__Exercise__
Copy the material word for word, starting at its first line and ending at the line that contains "Hindi is located at coordinates (1855, 257).", including both of those lines.
═════ The input
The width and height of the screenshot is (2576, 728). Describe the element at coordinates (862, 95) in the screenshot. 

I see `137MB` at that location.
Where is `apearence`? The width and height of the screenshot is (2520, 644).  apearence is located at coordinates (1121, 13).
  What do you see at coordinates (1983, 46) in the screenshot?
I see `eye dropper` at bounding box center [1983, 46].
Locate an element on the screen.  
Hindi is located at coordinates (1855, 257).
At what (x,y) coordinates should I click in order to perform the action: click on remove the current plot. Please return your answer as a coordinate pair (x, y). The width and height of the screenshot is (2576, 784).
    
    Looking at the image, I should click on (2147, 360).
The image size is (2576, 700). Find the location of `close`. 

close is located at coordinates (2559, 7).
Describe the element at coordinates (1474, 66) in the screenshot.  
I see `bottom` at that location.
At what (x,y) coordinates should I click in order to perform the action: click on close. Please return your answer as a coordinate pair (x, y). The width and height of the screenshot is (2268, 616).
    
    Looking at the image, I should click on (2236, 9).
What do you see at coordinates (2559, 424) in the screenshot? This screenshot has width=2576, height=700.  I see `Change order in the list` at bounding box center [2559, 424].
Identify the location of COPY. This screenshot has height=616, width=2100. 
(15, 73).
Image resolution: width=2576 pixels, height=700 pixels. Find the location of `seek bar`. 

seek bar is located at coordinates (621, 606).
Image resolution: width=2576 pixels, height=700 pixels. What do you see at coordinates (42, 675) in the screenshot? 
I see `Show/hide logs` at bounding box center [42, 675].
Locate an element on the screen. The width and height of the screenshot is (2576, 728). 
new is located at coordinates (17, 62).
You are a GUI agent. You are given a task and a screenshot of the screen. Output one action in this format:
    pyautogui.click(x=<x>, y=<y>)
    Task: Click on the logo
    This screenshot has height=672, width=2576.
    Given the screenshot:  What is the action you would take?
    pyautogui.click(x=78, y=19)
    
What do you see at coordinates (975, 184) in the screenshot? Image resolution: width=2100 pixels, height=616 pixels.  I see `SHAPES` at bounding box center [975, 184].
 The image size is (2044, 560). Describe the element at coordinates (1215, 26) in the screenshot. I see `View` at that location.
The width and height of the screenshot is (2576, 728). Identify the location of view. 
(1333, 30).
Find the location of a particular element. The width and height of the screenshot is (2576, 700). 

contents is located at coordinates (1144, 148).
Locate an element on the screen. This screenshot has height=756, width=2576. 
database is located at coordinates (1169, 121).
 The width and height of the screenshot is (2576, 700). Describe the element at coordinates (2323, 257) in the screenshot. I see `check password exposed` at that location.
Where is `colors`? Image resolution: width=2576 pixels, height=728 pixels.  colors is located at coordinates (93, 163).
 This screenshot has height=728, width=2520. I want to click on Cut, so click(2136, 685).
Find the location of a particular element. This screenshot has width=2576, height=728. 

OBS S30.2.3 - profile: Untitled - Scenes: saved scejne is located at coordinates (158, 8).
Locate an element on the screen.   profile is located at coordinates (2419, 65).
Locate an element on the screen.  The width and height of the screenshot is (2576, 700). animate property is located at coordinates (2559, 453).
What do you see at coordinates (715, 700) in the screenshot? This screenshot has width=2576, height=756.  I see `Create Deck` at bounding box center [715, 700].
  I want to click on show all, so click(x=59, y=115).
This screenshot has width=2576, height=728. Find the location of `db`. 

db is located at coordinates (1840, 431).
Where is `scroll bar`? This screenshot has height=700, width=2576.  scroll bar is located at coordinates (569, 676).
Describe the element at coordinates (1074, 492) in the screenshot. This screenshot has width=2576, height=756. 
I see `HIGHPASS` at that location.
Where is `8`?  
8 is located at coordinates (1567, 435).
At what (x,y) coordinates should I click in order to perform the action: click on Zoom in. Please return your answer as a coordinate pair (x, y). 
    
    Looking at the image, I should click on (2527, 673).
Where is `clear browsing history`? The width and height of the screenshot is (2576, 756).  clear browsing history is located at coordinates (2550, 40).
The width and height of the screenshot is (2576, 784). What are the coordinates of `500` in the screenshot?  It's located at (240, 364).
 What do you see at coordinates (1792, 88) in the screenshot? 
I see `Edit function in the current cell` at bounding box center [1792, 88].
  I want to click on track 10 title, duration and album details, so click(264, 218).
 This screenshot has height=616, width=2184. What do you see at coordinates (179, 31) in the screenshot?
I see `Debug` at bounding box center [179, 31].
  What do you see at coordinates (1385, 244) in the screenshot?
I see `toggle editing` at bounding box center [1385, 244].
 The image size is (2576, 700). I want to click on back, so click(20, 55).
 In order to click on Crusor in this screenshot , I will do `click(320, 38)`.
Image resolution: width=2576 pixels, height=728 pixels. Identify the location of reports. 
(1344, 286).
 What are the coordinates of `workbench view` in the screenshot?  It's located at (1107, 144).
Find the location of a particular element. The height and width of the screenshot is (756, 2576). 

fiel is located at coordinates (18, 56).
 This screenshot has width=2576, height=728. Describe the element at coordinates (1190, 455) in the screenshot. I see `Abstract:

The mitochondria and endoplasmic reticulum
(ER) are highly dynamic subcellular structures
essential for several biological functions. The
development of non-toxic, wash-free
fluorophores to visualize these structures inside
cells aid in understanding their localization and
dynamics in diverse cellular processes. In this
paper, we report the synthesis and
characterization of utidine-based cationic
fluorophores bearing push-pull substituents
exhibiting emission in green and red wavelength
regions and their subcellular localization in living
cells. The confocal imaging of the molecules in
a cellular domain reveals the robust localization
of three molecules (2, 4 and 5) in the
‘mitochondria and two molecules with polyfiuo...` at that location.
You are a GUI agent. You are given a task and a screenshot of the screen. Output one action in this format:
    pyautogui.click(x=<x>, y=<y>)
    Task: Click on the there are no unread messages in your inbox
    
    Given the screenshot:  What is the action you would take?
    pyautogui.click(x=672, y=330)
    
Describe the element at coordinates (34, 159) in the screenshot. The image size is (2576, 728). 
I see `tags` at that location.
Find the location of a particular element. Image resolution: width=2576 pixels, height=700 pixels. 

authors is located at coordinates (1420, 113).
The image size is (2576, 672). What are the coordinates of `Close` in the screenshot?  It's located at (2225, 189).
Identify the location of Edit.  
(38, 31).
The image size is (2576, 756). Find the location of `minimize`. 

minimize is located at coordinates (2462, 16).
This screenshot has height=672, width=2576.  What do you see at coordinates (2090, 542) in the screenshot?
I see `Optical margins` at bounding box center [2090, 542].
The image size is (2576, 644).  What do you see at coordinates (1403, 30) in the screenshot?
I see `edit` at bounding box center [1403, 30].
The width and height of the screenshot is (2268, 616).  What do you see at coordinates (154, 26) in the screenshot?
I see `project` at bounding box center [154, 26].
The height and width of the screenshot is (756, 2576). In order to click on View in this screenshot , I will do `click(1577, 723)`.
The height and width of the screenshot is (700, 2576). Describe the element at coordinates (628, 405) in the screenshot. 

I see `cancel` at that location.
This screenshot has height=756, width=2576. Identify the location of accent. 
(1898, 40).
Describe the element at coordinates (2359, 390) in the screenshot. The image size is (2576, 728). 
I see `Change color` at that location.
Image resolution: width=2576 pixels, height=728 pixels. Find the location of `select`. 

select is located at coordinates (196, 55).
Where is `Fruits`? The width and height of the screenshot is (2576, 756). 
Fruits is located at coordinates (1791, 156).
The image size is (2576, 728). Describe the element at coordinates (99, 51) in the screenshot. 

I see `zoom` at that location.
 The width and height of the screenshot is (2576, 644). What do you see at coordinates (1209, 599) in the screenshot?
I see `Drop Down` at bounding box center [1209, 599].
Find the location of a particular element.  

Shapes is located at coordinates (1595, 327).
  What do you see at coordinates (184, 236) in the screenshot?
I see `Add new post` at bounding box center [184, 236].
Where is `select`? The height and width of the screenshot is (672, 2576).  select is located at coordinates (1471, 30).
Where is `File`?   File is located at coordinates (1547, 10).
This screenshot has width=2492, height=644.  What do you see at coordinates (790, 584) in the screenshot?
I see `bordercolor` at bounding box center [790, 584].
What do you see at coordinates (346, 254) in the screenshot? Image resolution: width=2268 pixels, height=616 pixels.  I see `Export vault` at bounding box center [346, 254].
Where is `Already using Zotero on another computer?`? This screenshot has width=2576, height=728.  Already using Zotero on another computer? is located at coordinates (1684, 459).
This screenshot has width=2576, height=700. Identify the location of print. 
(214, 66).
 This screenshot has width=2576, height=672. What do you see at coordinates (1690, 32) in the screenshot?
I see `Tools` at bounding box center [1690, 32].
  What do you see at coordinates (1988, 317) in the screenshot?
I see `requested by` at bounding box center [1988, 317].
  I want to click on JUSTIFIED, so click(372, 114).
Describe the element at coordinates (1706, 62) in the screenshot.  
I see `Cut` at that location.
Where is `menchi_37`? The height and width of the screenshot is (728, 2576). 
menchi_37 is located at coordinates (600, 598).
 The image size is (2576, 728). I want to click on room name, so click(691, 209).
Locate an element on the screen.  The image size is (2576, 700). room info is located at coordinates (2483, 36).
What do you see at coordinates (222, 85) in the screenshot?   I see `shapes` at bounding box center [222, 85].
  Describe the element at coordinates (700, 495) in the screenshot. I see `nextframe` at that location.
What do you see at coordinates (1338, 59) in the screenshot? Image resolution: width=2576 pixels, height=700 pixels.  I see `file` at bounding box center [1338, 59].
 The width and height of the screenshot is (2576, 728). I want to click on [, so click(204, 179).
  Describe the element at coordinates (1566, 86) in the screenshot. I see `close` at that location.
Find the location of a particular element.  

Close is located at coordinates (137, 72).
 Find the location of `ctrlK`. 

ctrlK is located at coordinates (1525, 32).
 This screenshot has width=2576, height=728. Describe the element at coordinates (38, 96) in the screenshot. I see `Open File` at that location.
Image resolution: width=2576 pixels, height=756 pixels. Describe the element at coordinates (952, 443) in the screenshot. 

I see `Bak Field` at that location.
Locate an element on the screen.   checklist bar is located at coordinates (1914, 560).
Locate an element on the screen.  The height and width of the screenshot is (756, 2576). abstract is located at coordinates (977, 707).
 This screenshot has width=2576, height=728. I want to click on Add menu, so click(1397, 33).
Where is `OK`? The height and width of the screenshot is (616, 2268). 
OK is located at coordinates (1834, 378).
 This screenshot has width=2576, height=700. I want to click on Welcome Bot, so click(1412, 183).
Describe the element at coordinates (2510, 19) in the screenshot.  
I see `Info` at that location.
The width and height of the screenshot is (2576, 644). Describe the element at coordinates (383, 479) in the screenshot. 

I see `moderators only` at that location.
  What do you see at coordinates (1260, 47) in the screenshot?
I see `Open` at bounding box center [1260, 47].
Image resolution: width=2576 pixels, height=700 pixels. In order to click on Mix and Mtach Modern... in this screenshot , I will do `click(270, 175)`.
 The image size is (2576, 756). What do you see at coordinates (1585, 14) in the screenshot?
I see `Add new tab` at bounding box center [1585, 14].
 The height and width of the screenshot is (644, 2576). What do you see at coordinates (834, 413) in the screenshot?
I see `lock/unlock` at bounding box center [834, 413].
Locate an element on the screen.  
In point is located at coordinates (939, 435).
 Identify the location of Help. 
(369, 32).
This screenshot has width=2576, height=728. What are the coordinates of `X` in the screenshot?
══════════
__Written reply__
The width and height of the screenshot is (2576, 728). Describe the element at coordinates (862, 95) in the screenshot. 

I see `137MB` at that location.
Where is `apearence`? The width and height of the screenshot is (2520, 644).  apearence is located at coordinates (1121, 13).
  What do you see at coordinates (1983, 46) in the screenshot?
I see `eye dropper` at bounding box center [1983, 46].
Locate an element on the screen.  
Hindi is located at coordinates (1855, 257).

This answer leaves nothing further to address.